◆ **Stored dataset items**
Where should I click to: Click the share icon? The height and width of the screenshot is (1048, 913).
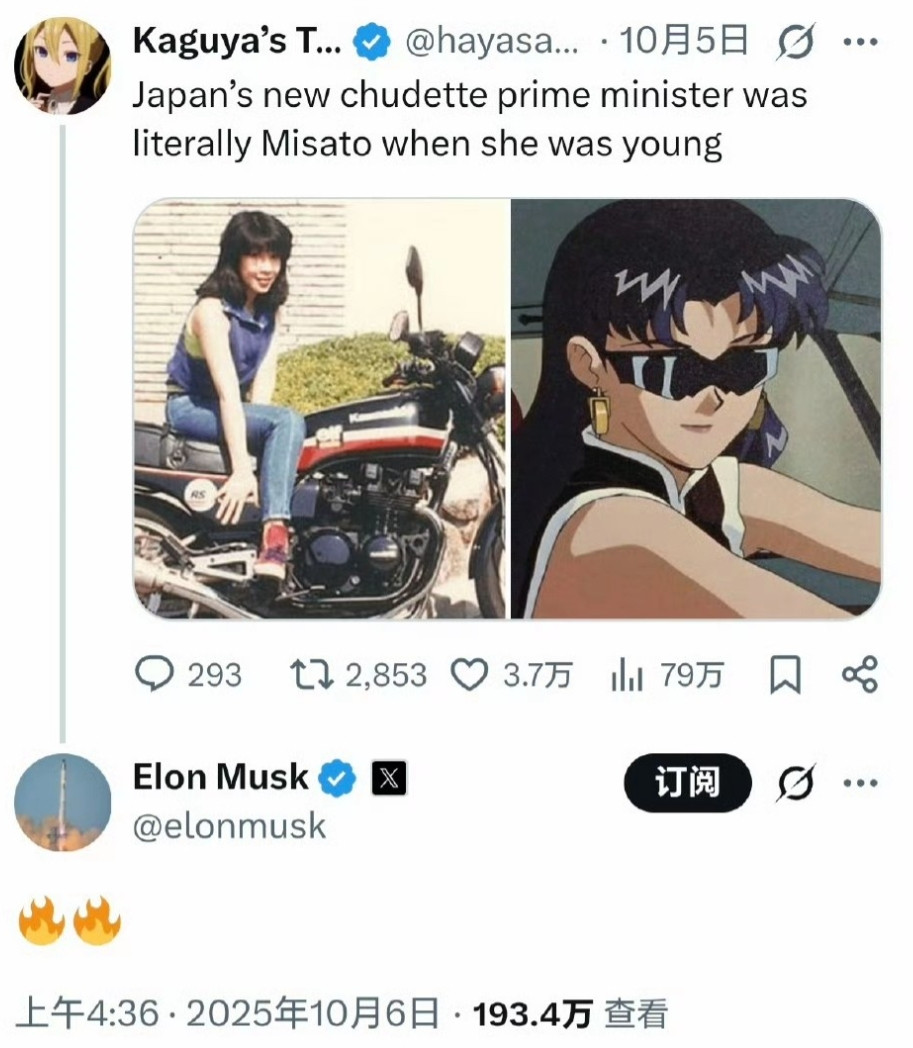[859, 675]
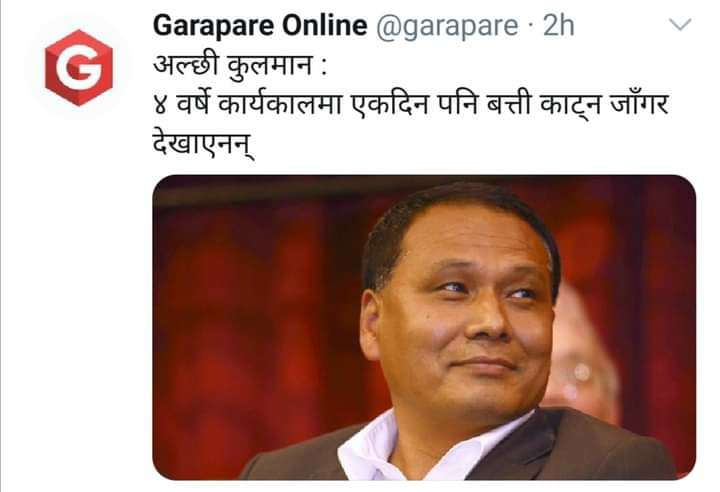Click the tweet line starting with ४ वर्षे
720x492 pixels.
coord(411,104)
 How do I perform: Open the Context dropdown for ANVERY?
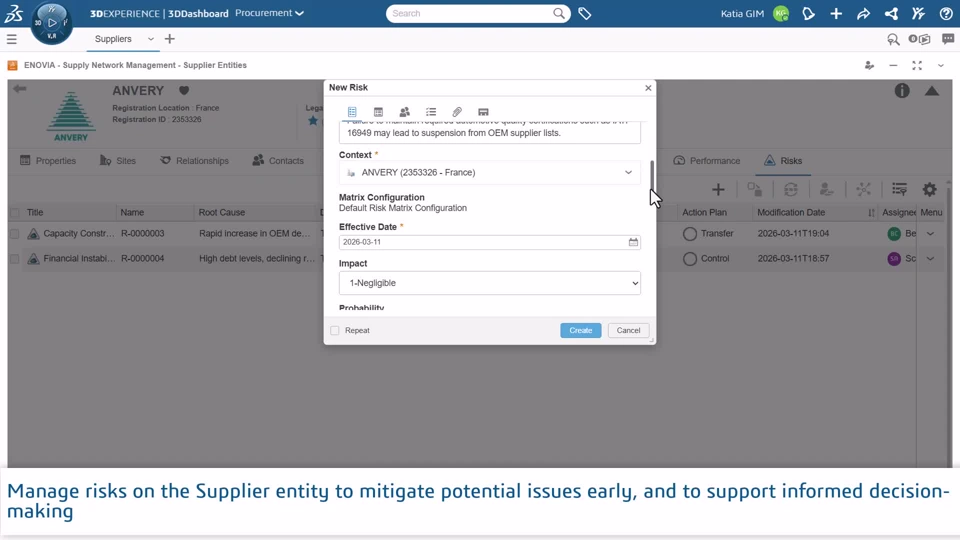point(490,173)
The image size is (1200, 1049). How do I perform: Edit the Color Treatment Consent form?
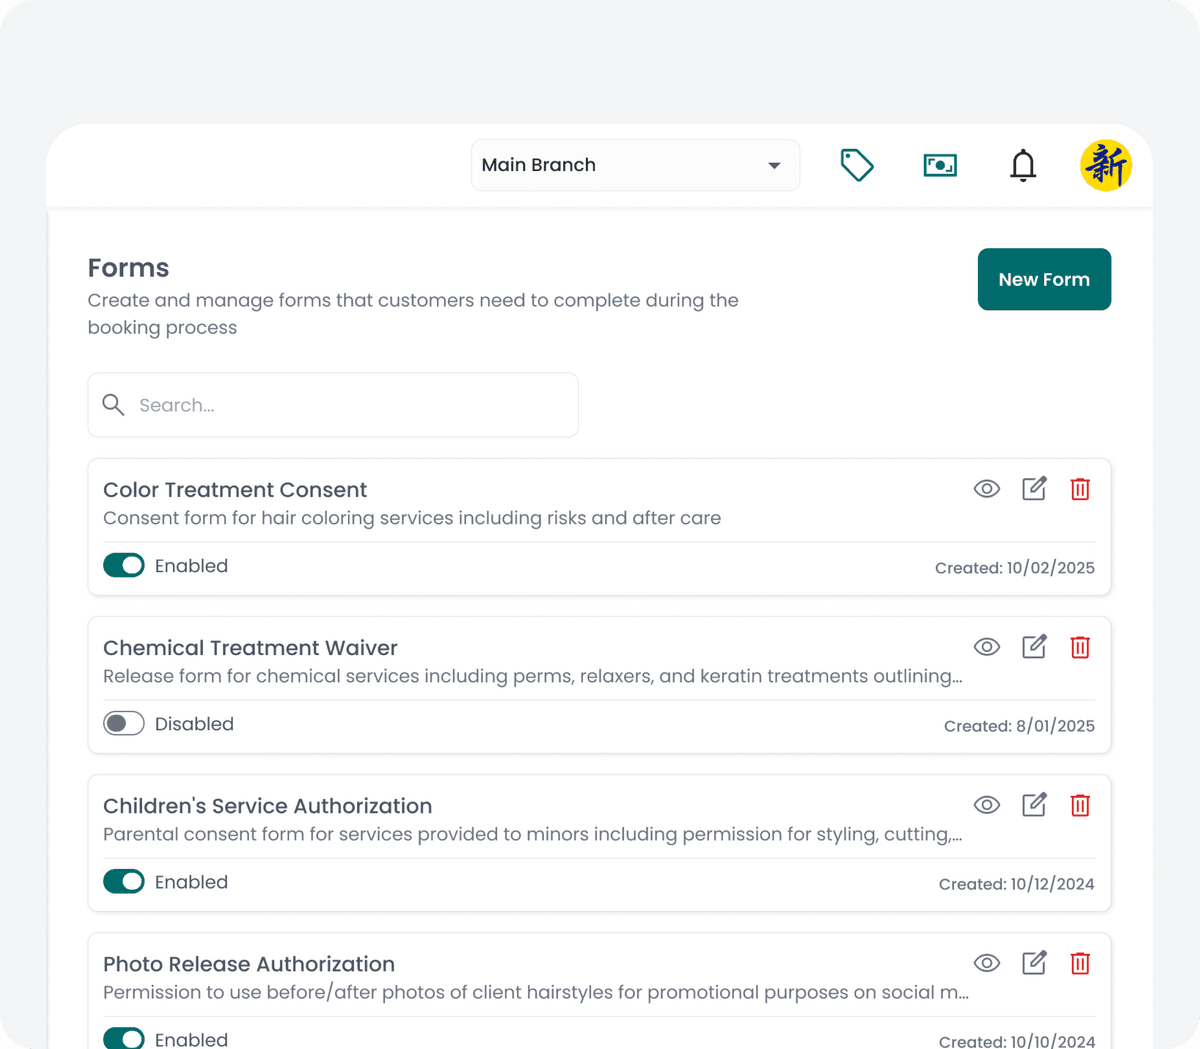1034,489
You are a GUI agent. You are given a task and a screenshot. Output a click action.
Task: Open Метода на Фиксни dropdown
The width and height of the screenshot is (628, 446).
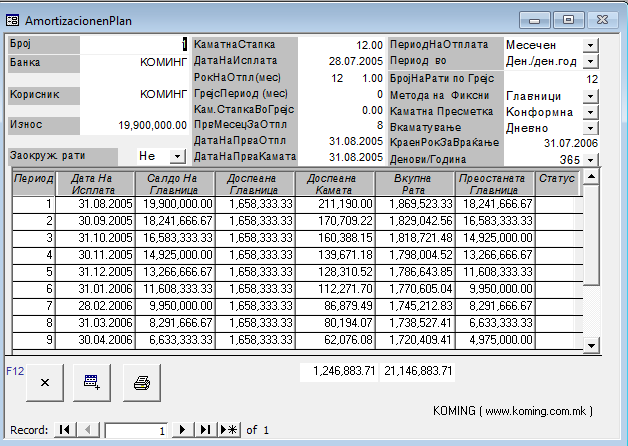(x=589, y=95)
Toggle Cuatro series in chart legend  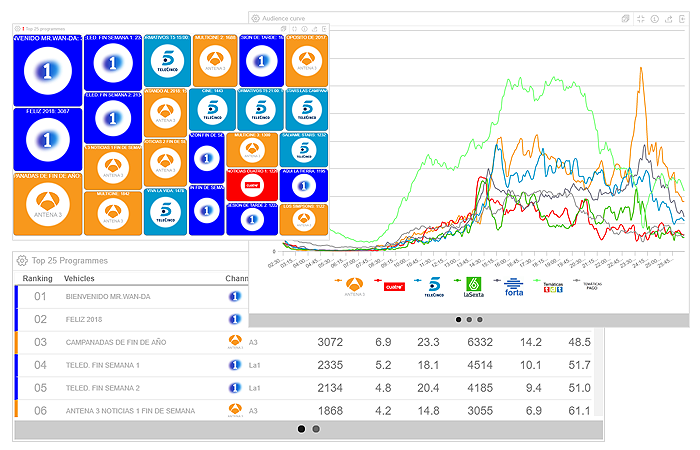[393, 287]
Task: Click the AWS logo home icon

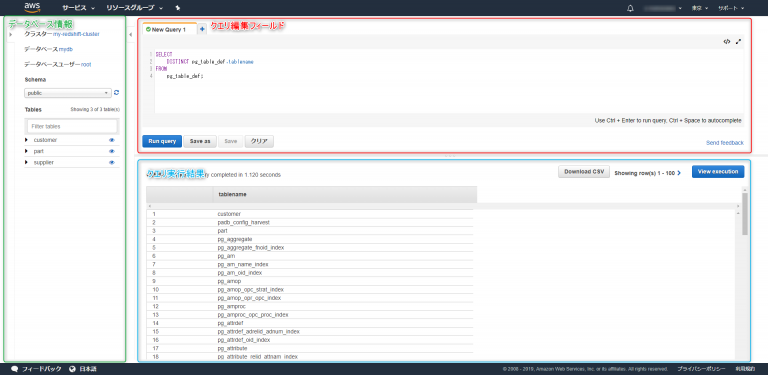Action: pos(32,7)
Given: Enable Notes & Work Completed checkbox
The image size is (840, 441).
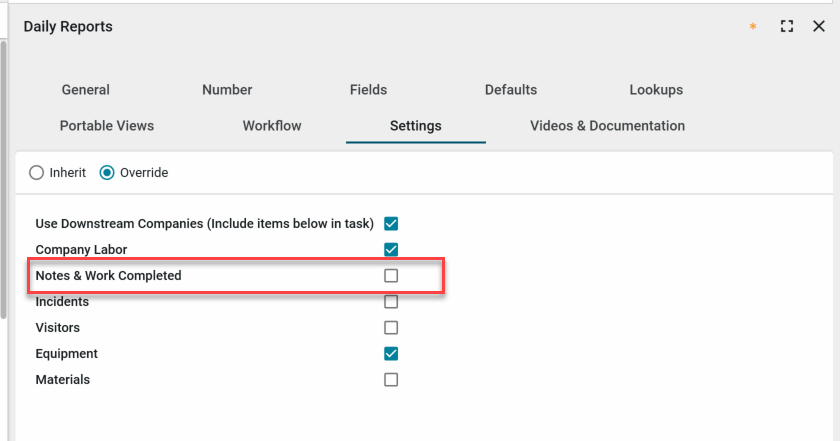Looking at the screenshot, I should (391, 276).
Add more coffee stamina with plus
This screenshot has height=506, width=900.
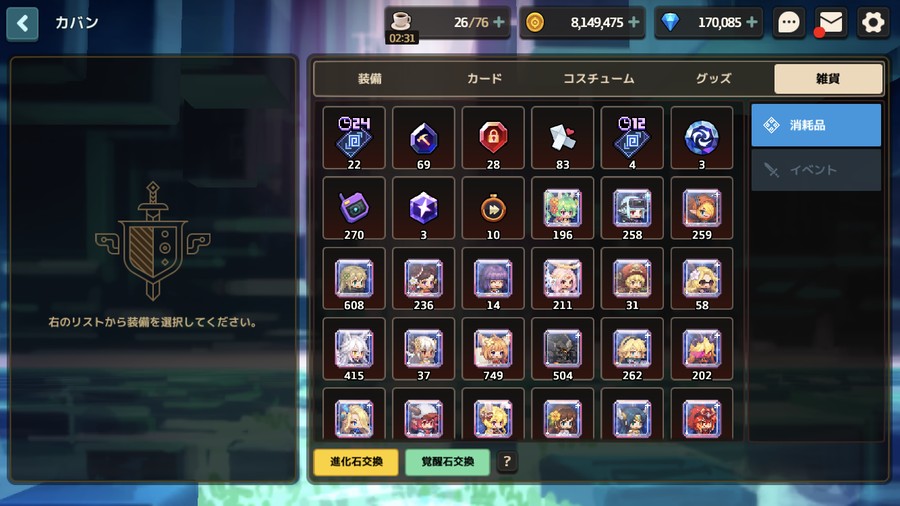(499, 22)
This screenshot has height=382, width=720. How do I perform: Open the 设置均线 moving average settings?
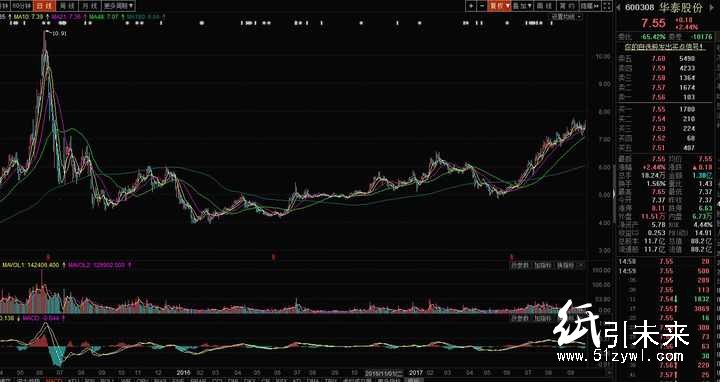tap(566, 17)
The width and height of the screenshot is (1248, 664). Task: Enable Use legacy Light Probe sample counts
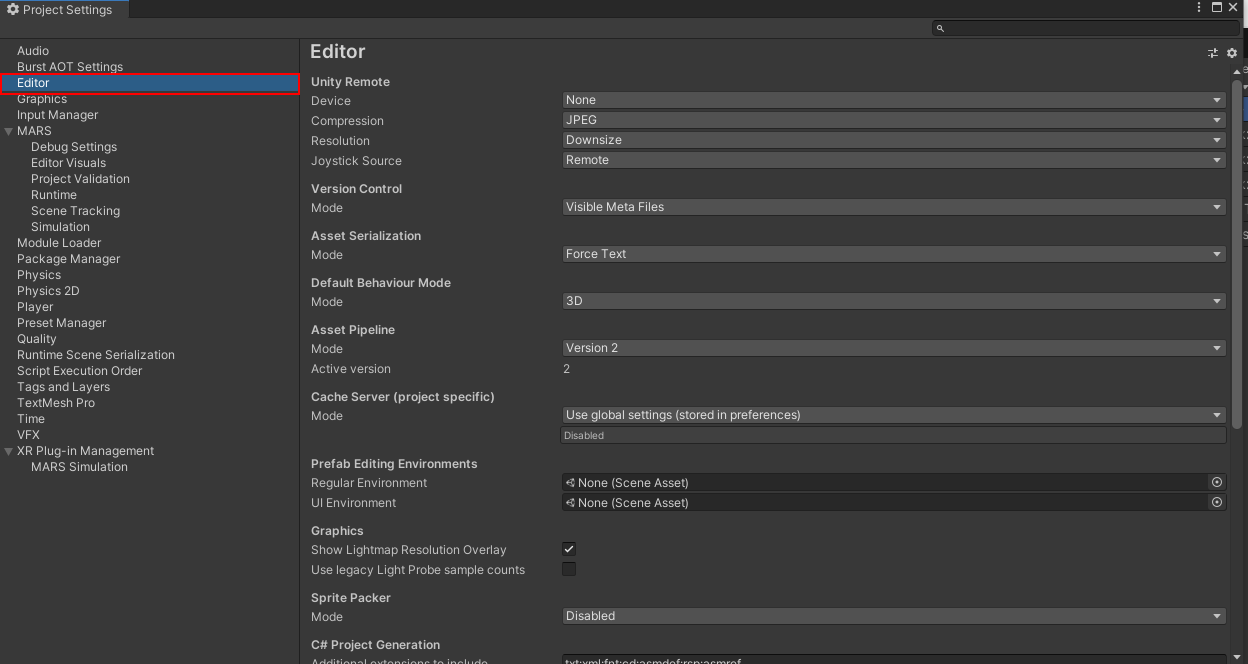coord(569,569)
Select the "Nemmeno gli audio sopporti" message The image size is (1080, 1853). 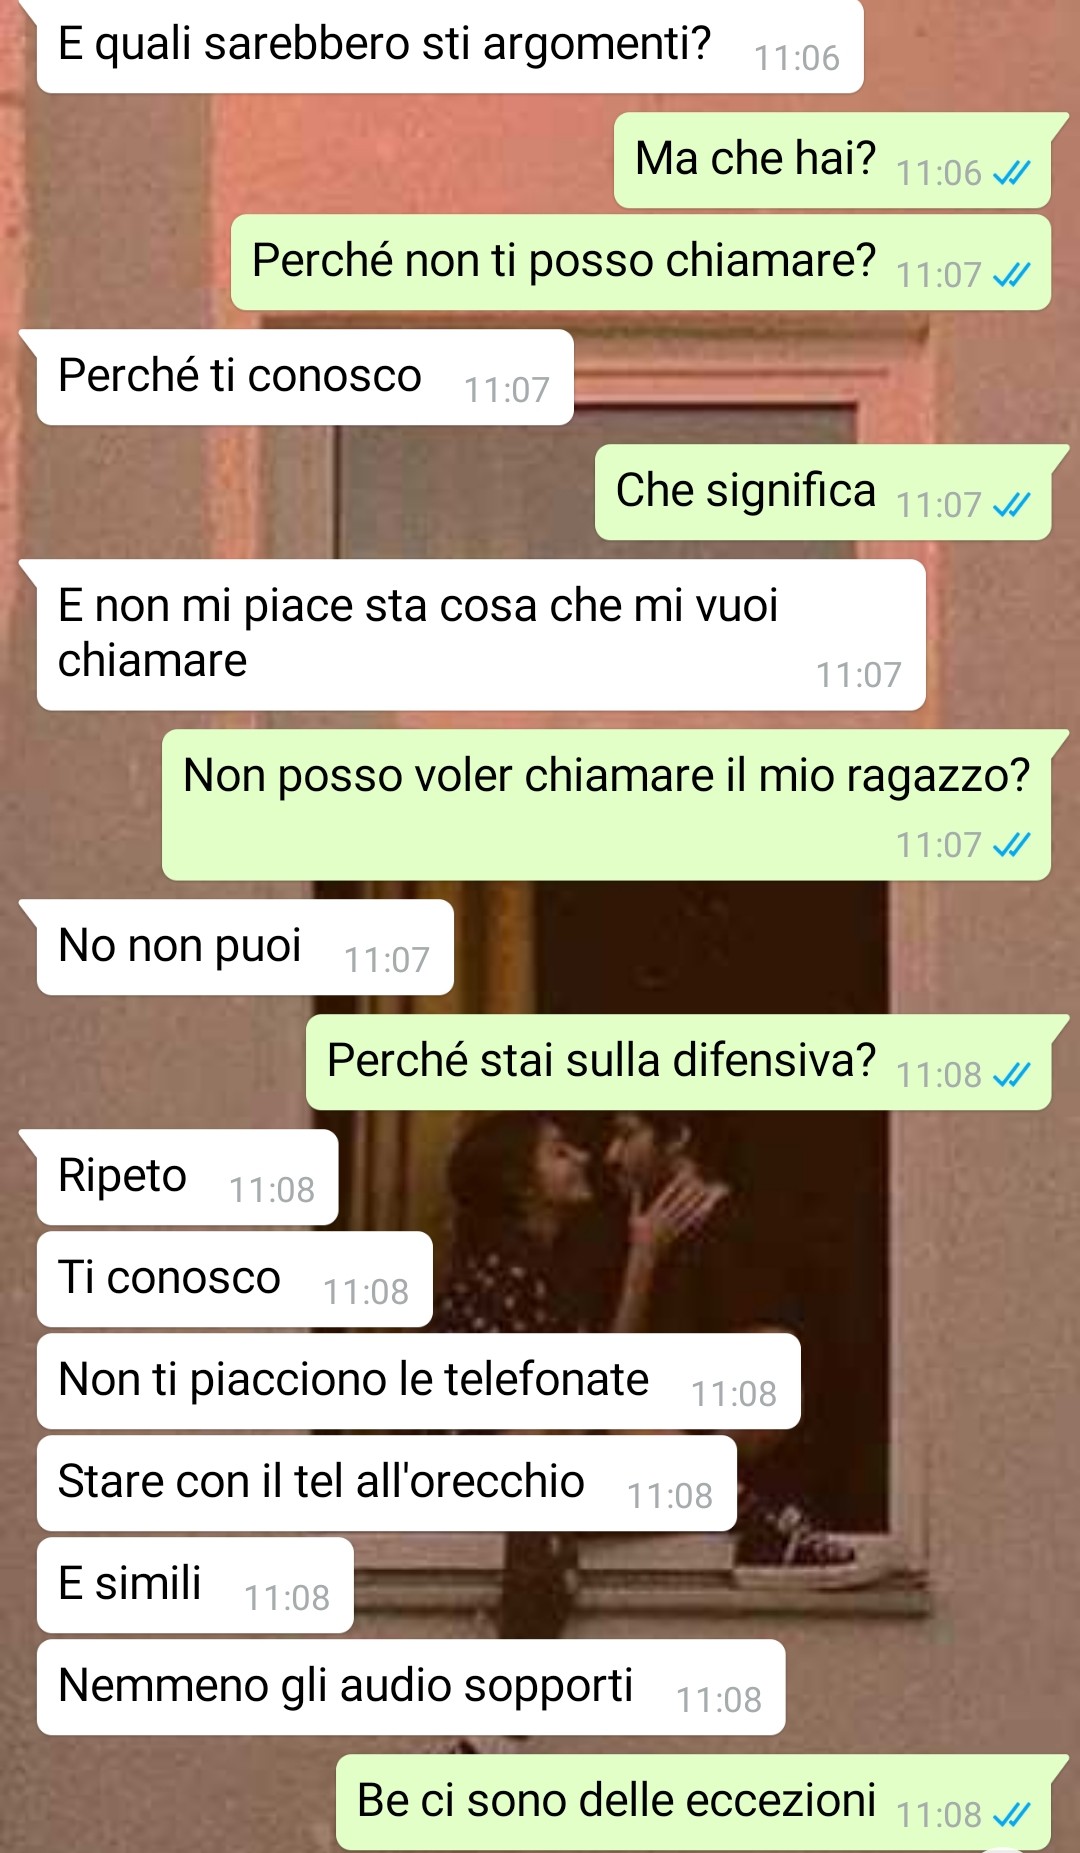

◆ **WHAT YOU NEED TO DO**
Leave the pictures out. Transcribe exactly the lines from the one with "The width and height of the screenshot is (1248, 664)." through the end of the records.

◆ **TASK OUTPUT**
The width and height of the screenshot is (1248, 664). Task: Enable Use legacy Light Probe sample counts
coord(569,569)
Select the "Nemmeno gli audio sopporti" message The image size is (1080, 1853). 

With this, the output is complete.